Ao que ela, um tanto abalada, mas nem um pouco ressentida, respondeu:
– “Mas o bem fica feito!”[1]
A cura de dez leprosos
Algo análogo se passa no Evangelho de hoje, em grau superlativamente mais grave. São Lucas nos conta que, enquanto Jesus passava entre a Samaria e Galileia, dez leprosos vieram ao seu encontro, pedindo-lhe a cura da enfermidade que padeciam. O Divino Mestre mandou que se apresentassem aos sacerdotes. Eles foram e, no caminho todos ficaram curados. Entretanto, apenas um – que era estrangeiro – voltou para agradecer (cf. Lc 17,11-16).
“E os outros nove onde estão?”, perguntou nosso Senhor (Lc 17,17). Simplesmente não voltaram. Ora, como classificar quem recebe um benefício e não o agradece? No mínimo, desconhecedor da boa educação, coisa que se aprende desde a infância e que é, infelizmente, cada vez mais rara em nossos dias.
De dez curados, houve apenas um que foi grato. Oxalá em nossos dias houvesse um grato para nove ingratos, pois desta maneira, a situação seria ainda comparável com a do Evangelho…
São Tomás de Aquino explica que há três graus na virtude da gratidão:
1) Reconhecer o benefício;
2) Render graças ao benfeitor;
3) Retribuir de algum modo o favor.[2]
Curiosamente, esses três graus se refletem nos modos de agradecer nas diversas línguas. A fórmula inglesa Thank you tem a mesma raiz do verbo To Think (pensar); ora, pensar em um benefício é, em suma, reconhecê-lo. As línguas latinas, em geral, parecem se referir ao segundo nível da gratidão, ou seja, render graças: gratias, em latim; gracias, em espanhol; grazie, no italiano etc. Já o nosso “muito obrigado” mostra afigurar-se no terceiro grau da gratidão: a obrigação de restituir.[3]
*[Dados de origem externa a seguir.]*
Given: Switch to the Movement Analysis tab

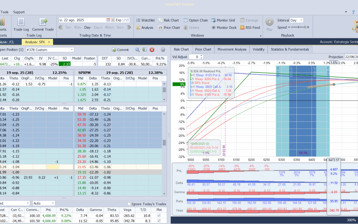Looking at the screenshot, I should tap(232, 49).
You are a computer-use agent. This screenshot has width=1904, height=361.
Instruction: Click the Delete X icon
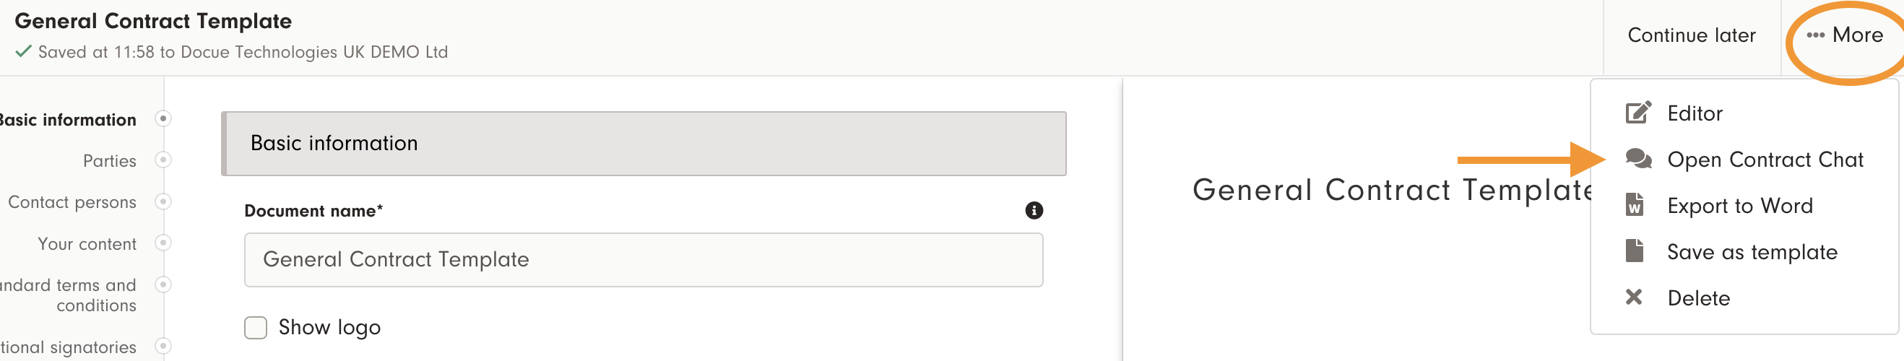point(1633,298)
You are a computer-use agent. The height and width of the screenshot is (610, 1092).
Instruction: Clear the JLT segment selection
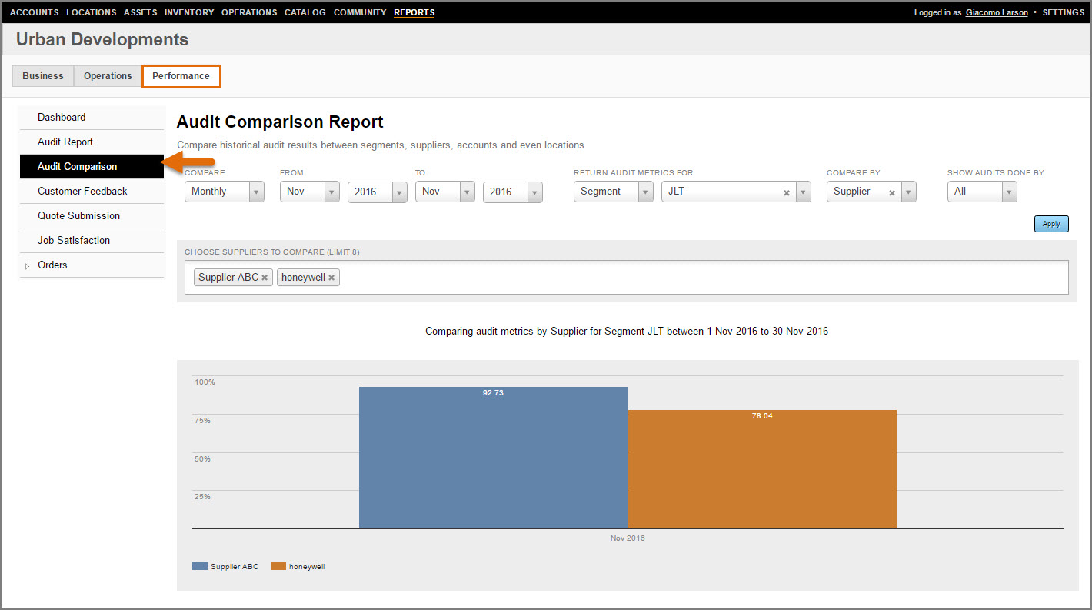coord(786,192)
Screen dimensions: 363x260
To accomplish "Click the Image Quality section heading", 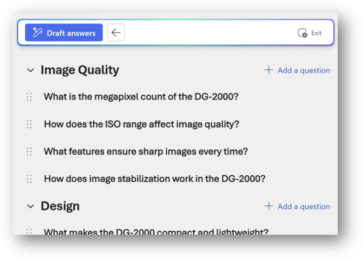I will [79, 70].
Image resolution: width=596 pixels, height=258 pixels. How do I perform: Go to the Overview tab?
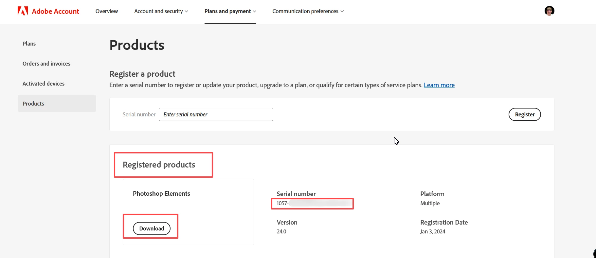[x=106, y=11]
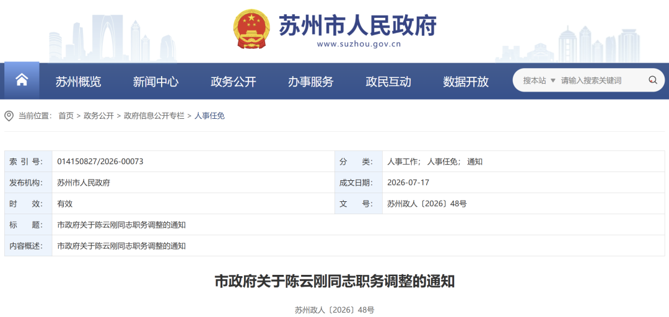Click the 苏州市人民政府 site title
Viewport: 669px width, 317px height.
coord(357,25)
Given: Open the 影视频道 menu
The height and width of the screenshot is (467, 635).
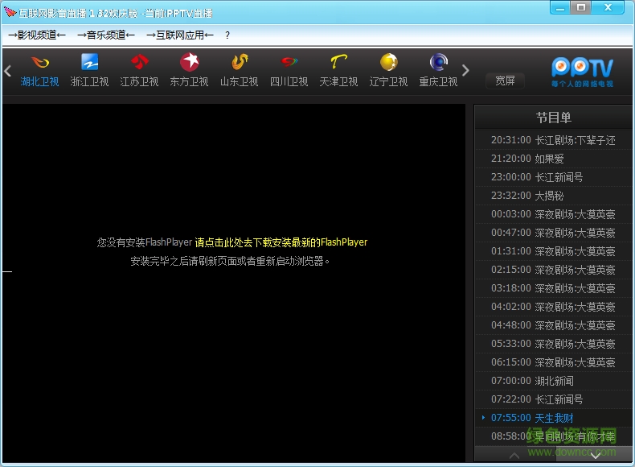Looking at the screenshot, I should click(x=37, y=35).
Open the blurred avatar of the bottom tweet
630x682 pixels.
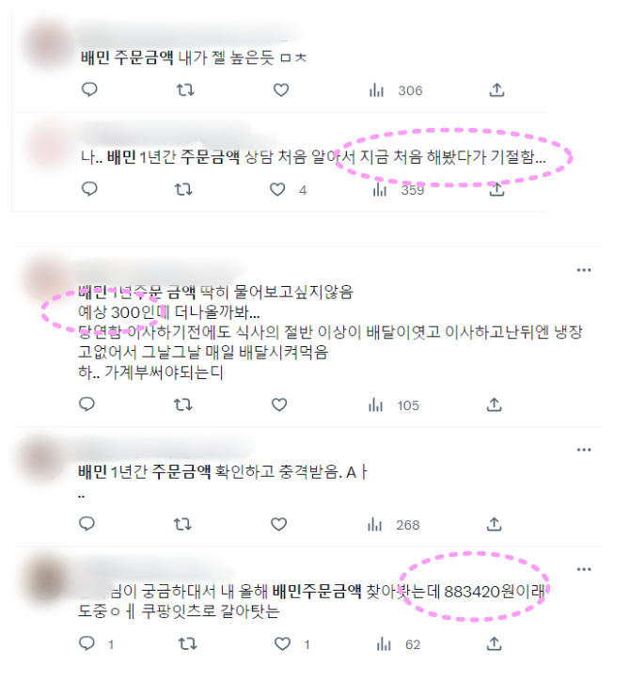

Os nove leprosos que não voltaram para agradecer parecem nem ter reconhecido o benefício que receberam; do contrário, teriam tomado alguma atitude. Aquele que voltou, estava pelo menos, no segundo grau do agradecimento. Como teria ele alcançado o último grau? Como retribuir um bem tão alto quanto a cura de uma enfermidade? O único modo seria com a sua própria vida. Quer dizer, se ele se pusesse a seguir e a servir a Nosso Senhor até o fim de seus dias. Terá ele feito isso? Não sabemos; mas esperamos que sim.
Uma das causas da ingratidão
Cabe-nos uma pergunta: qual é a razão da ingratidão? Seriam inúmeras as respostas, no entanto é oportuno ressaltar esta: uma deficiência no juízo que fazemos das coisas, considerando bom o que é ruim, e vice-versa. Explico-me.
Por que uma pessoa doente tem maior “gratidão” por quem lhe conta piadas do que por quem lhe concede a cura? Aliás, se rir fosse de maior proveito aos enfermos do que ir a um médico, seria melhor levá-los a um circo, e não a um hospital. Enfim, são as incoerências da vida.
Não obstante, há gente que considera rir como um bem superior à terapia. No caso dos nove leprosos do Evangelho de hoje, havia algo que eles estimavam mais do que a cura que nosso Senhor lhes concedeu. O que seria este “algo”? Provavelmente a opinião dos outros. Mas não sabemos ao certo, pois desconhecemos a história deles.
E nós, quantas vezes não fomos curados por Deus da terrível “lepra” da alma, que é o pecado? Temos sido gratos ao nosso Criador? Ou, por desventura, temos negligenciado os favores do Altíssimo e colocado o nosso empenho em coisas que, mesmo sendo boas e lícitas, são menos importantes à nossa salvação?
Enfim, a liturgia deste 28° Domingo do Tempo Comum nos ensina que, antes de dizer a Deus “por favor”, é necessário fazer chegar aos seus ouvidos um belo e caloroso “muito obrigado”.
Por Lucas Rezende
[1] Cf. CLÁ DIAS, João Scognamiglio. Dona Lucilia. Città del Vaticano: LEV, 2013, p. 85.
[2] Cf. S.Th. II-II, q.107, a.2, co.
[3] Cf. LAUAND, Jean. “Obrigado”, “Perdoe-me”: a Filosofia de S. Tomás de Aquino Subjacente à nossa Linguagem do Dia-a-Dia. Hospitalidade, v. 16, n. 02, (mai-ago) de 2019, p. 141-142.